• [What you are asked to do]:
Output each entry verbatim. Leave the images out.

• [Supplied material]:
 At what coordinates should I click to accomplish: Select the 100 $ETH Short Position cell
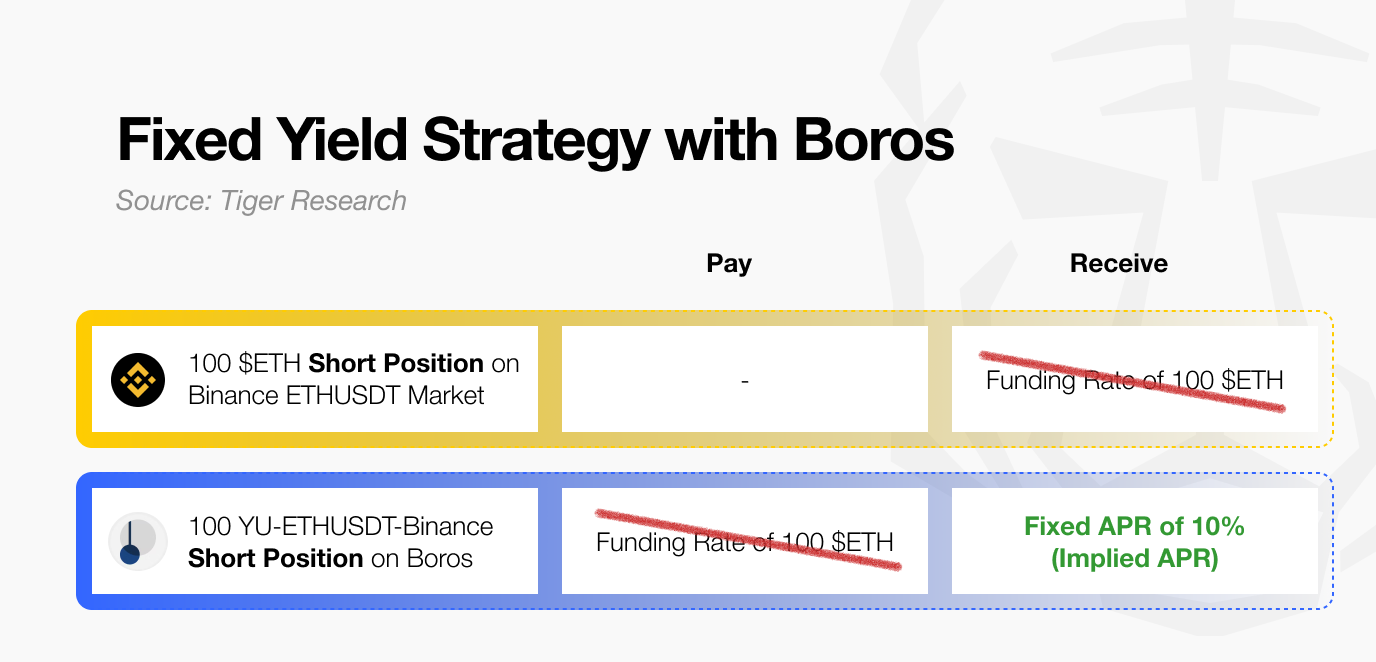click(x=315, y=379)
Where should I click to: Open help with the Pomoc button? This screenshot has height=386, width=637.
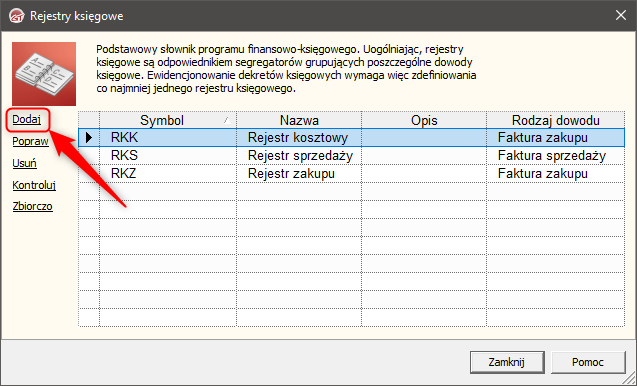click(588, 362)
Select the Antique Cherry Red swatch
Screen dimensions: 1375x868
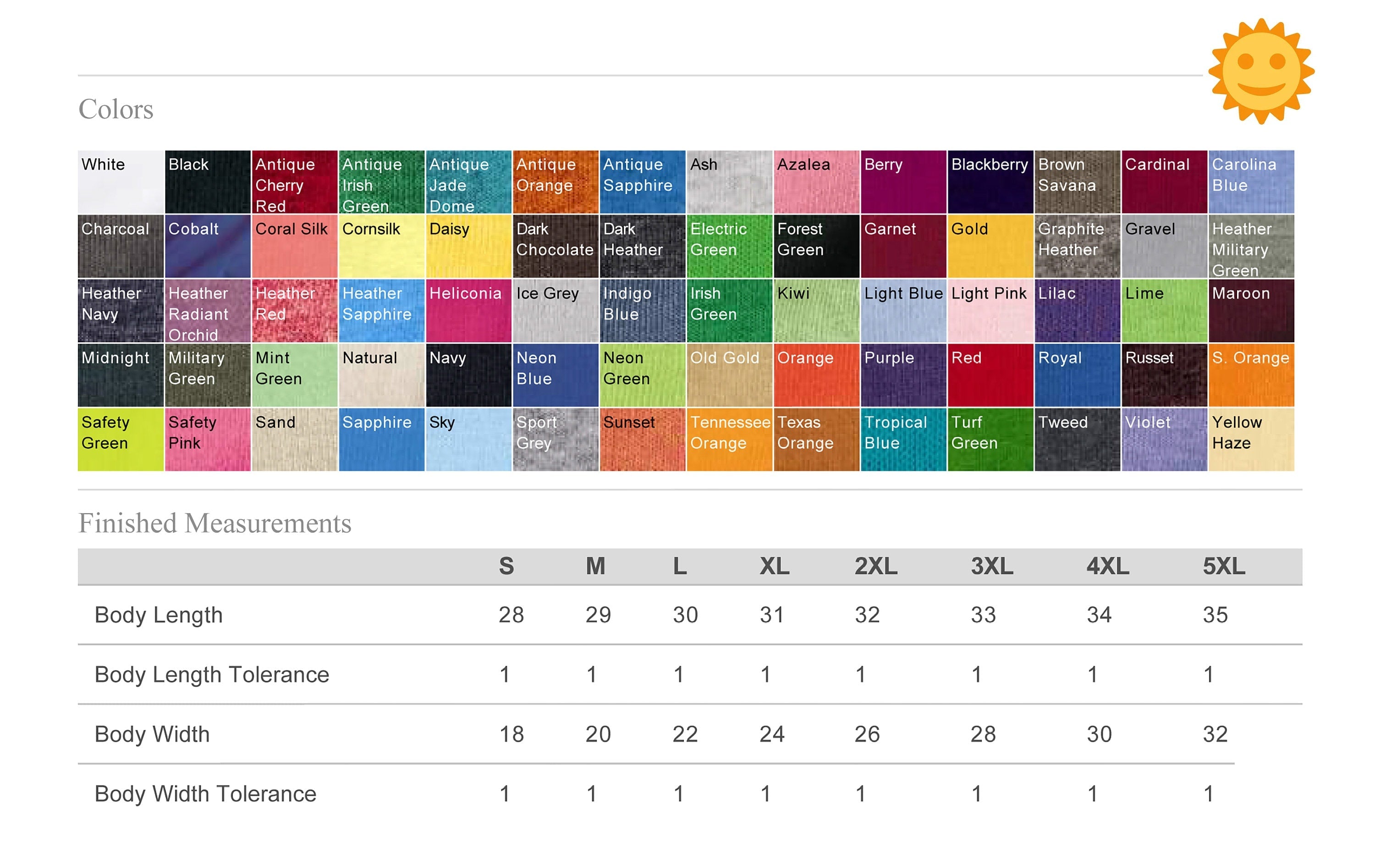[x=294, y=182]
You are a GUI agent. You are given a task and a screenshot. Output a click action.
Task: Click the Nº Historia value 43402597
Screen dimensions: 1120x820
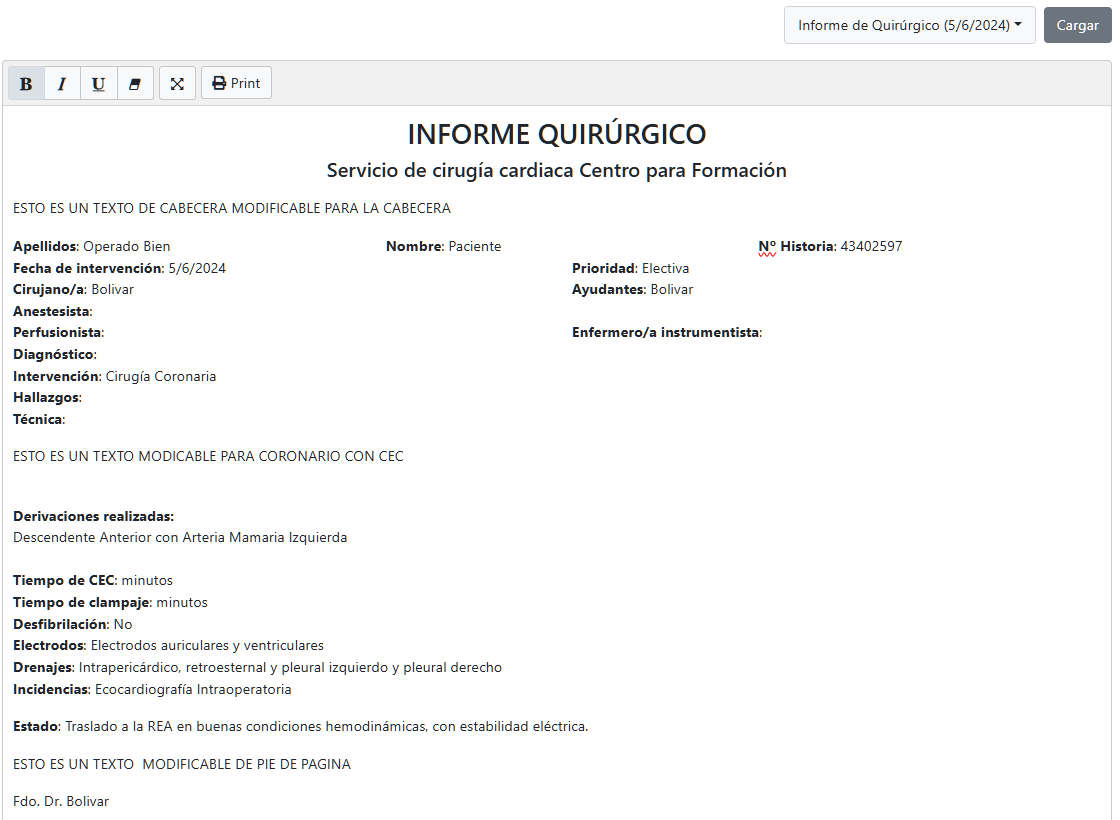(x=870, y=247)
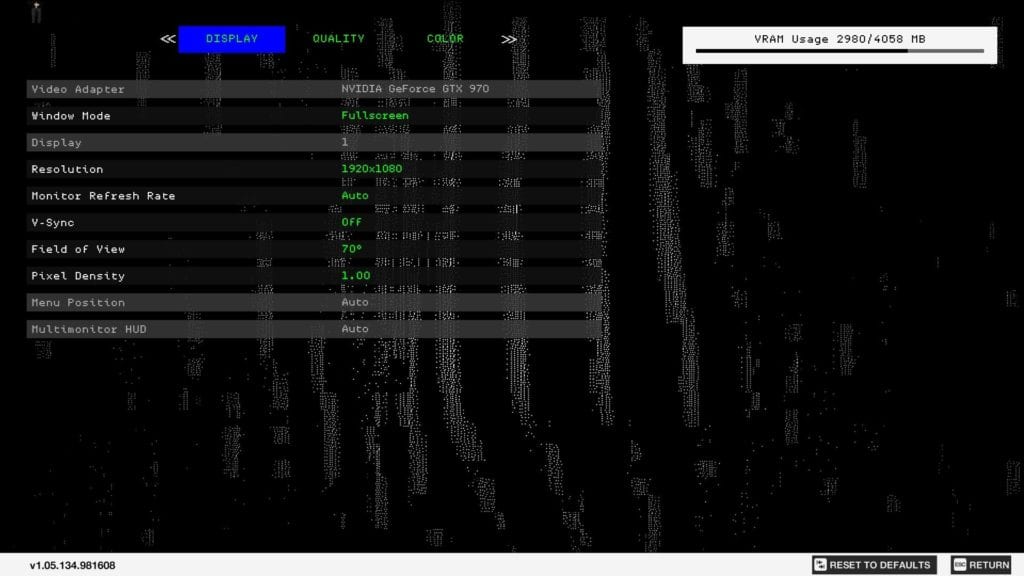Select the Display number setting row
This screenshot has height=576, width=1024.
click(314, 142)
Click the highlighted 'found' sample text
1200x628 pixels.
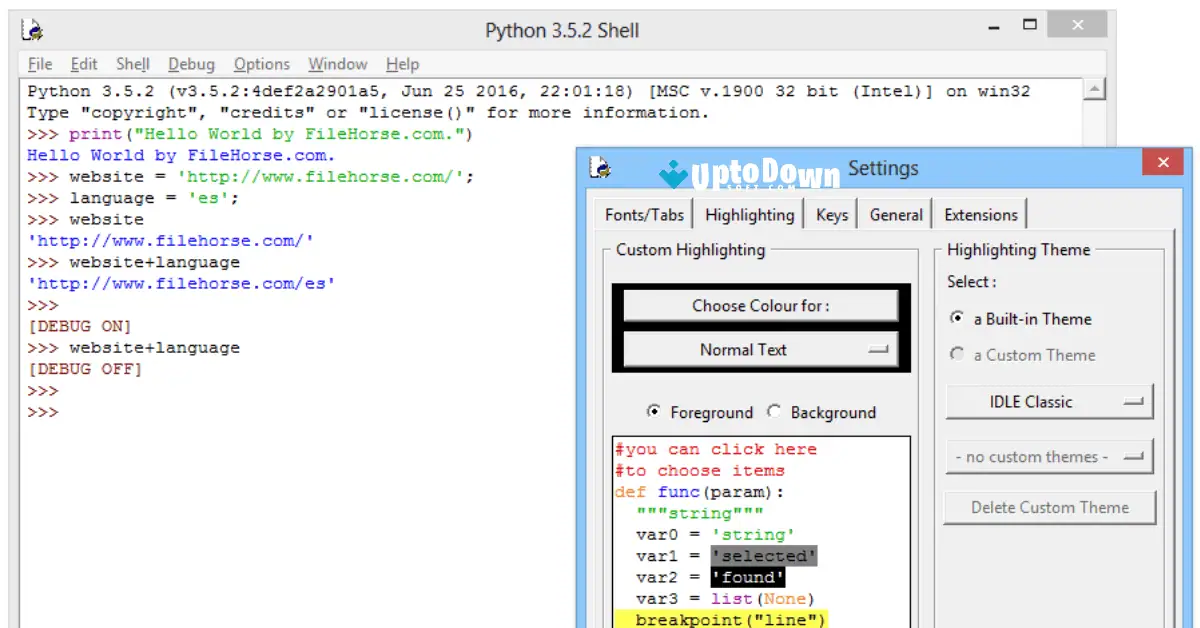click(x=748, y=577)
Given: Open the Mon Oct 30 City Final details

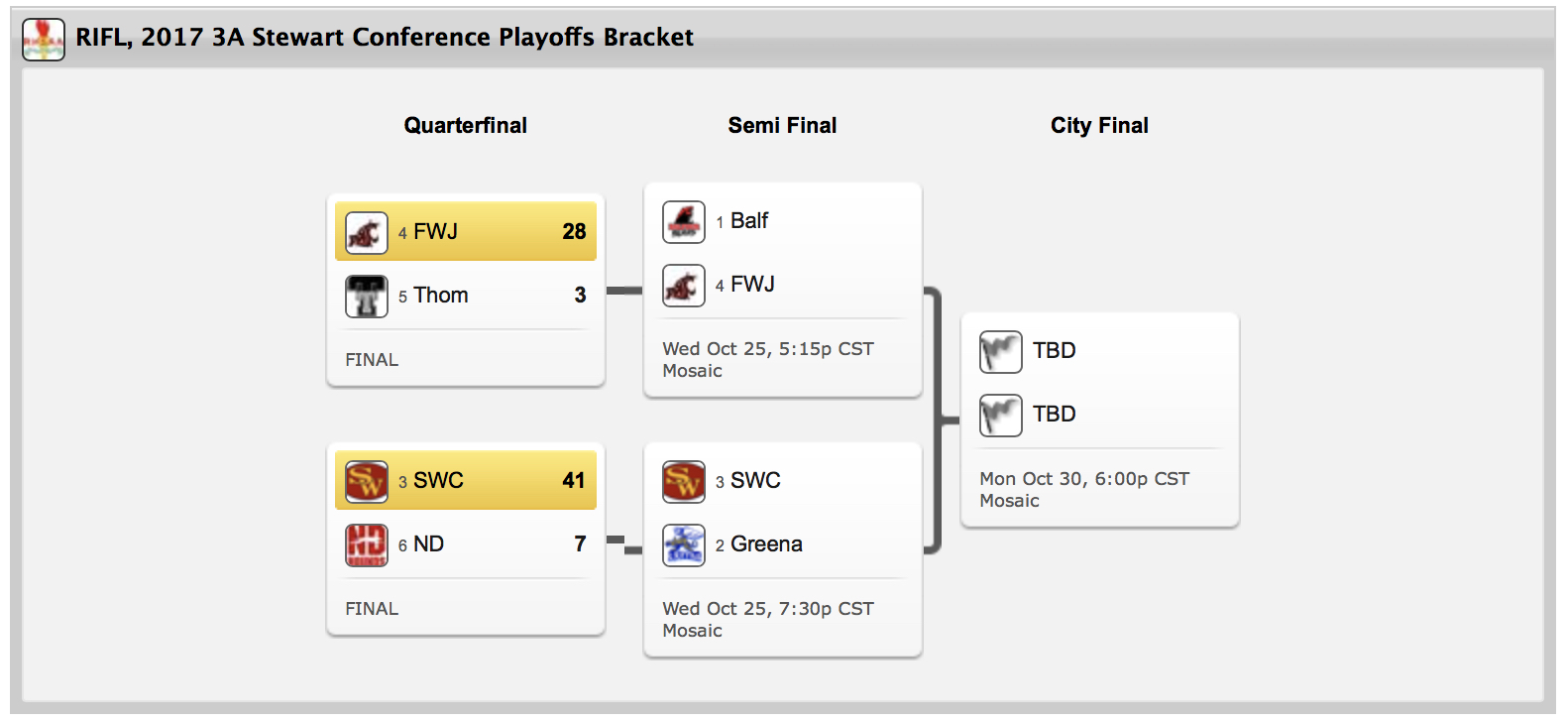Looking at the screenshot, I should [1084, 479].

• [Response]:
 At what coordinates should I click to accomplish: Select the 100 $ETH Short Position cell
click(x=315, y=379)
Where should I click to: Open help with the Pomoc button? This screenshot has height=386, width=637.
click(588, 362)
Select the Antique Cherry Red swatch
Screen dimensions: 1375x868
[x=294, y=182]
You are a GUI agent. You are given a task and a screenshot. Output a click action.
Task: Click the Nº Historia value 43402597
Screen dimensions: 1120x820
(x=870, y=247)
Select the Display number setting row
This screenshot has height=576, width=1024.
click(314, 142)
Click the highlighted 'found' sample text
1200x628 pixels.
click(x=748, y=577)
Given: Open the Mon Oct 30 City Final details

Looking at the screenshot, I should [1084, 479].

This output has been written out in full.